__選錄文字__.
- - -

透過DBMS_LOB將Xml資料匯入,再透過TABLE EXTRACTVALUE的方式去解析,若是巢狀結構,就用XMLTABLE去解析,並解決xmlns xmlnamespaces的問題
本次需求主要是要將氣象局的開放資料匯入
https://opendata.cwb.gov.tw/dataset/climate/C-B0024-001
需登入取得註冊碼後透過爬蟲將資料下載產生Xml檔案
1.建立匯入Xml資料的Function
--Spec
CREATE OR REPLACE PACKAGE apps.lu_pub AS
FUNCTION get_clob_doc(
p_filename IN VARCHAR2,
p_charset IN VARCHAR2 DEFAULT NULL,
p_dir_name IN VARCHAR2 DEFAULT NULL
)
RETURN CLOB
DETERMINISTIC;
END lu_pub;
--Body
CREATE OR REPLACE PACKAGE BODY apps.lu_pub AS
FUNCTION get_clob_doc(
p_filename IN VARCHAR2,
p_charset IN VARCHAR2 DEFAULT NULL,
p_dir_name IN VARCHAR2 DEFAULT NULL
)
RETURN CLOB
DETERMINISTIC IS
file BFILE; -- := BFILENAME('ECX_UTL_XSLT_DIR_OBJ', p_filename);
charcontent CLOB := ' ';
targetfile BFILE;
lang_ctx NUMBER := DBMS_LOB.default_lang_ctx;
charset_id NUMBER := 0;
src_offset NUMBER := 1;
dst_offset NUMBER := 1;
warning NUMBER;
BEGIN
file := BFILENAME(NVL(p_dir_name, 'ECX_UTL_XSLT_DIR_OBJ'), p_filename);
IF p_charset IS NOT NULL THEN
charset_id := NLS_CHARSET_ID(p_charset);
END IF;
targetfile := file;
DBMS_LOB.fileopen(targetfile, DBMS_LOB.file_readonly);
DBMS_LOB.loadclobfromfile(
charcontent,
targetfile,
DBMS_LOB.getlength(targetfile),
src_offset,
dst_offset,
charset_id,
lang_ctx,
warning
);
DBMS_LOB.fileclose(targetfile);
RETURN charcontent;
END get_clob_doc;
END lu_pub;
2.建立匯入資料的Table
CREATE TABLE lu_xmltable
(
xml_id NUMBER,
file_path VARCHAR2(3000),
xml_data XMLTYPE
);
3.上傳Xml檔案到指定位置(/usr/tmp)
4.將XML Script匯入Table
INSERT INTO lu_xmltable
VALUES
(
1,
'/usr/tmp',
xmltype(lu_pub.get_clob_doc('C-B0024-001.xml','UTF8','ECX_UTL_XSLT_DIR_OBJ'))

- - -

__提供資料__.
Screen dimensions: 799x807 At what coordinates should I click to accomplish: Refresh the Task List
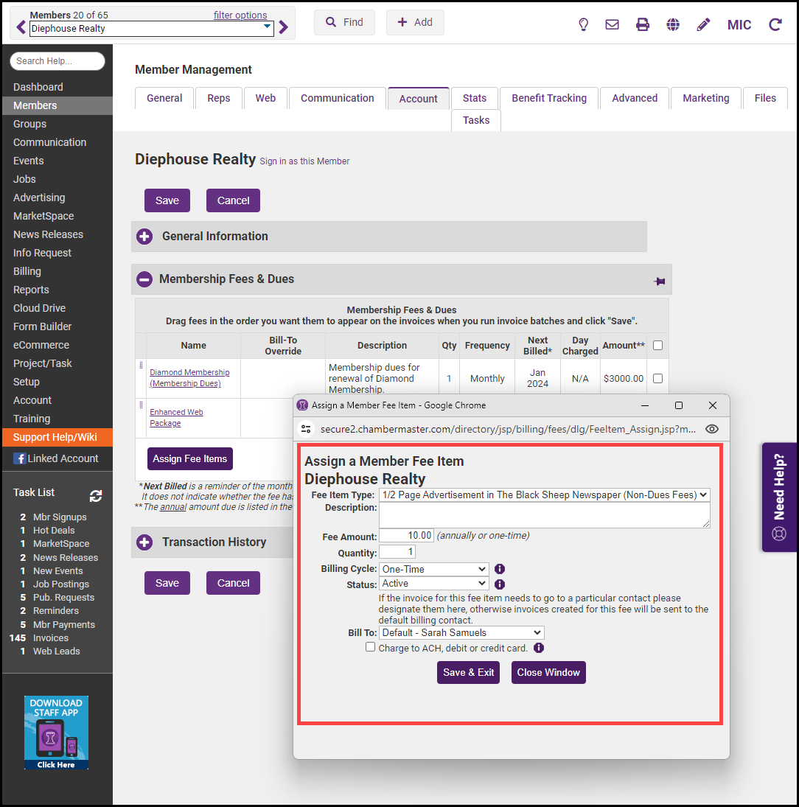pos(96,496)
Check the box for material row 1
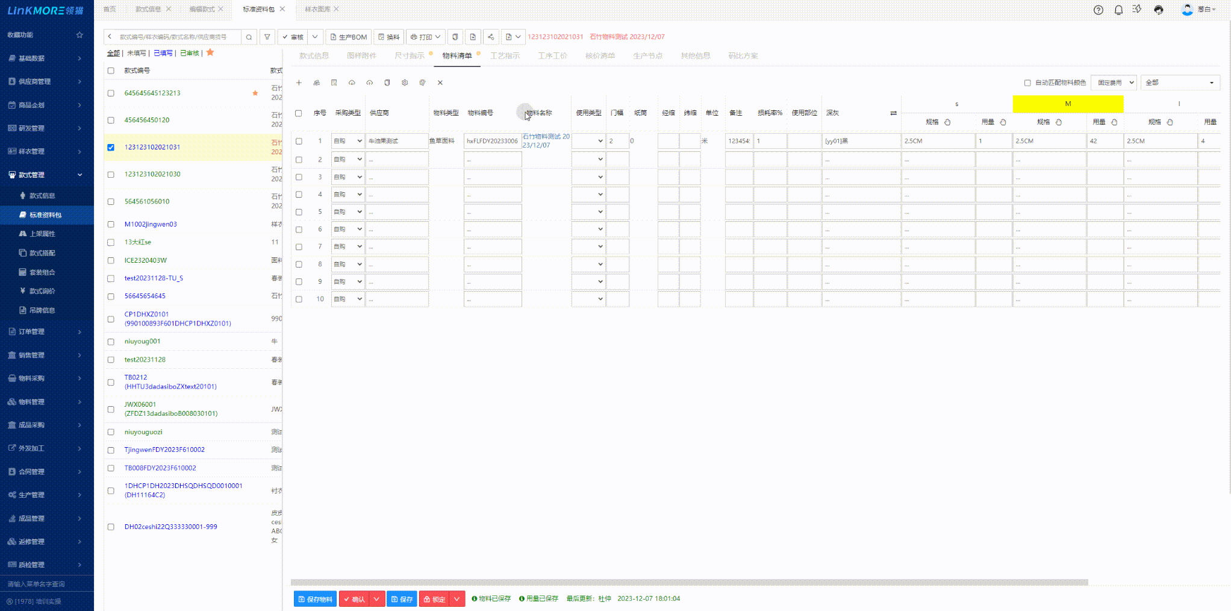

- - -

__作業項目__.
1. 請將選錄文字中的「本次需求主要是要將氣象局的開放資料匯入」這句譯成英文。
2. 依照選錄文字,說明解析 XML 資料時在什麼情況下改用 XMLTABLE,而不是 TABLE EXTRACTVALUE,請以一至三句作答。

__處理結果__.
1. The main goal of this requirement is to import the Weather Bureau's open data.

2. 文字指出,資料經 DBMS_LOB 匯入後,一般以 TABLE EXTRACTVALUE 的方式解析。若 XML 屬於巢狀結構,就改用 XMLTABLE 解析。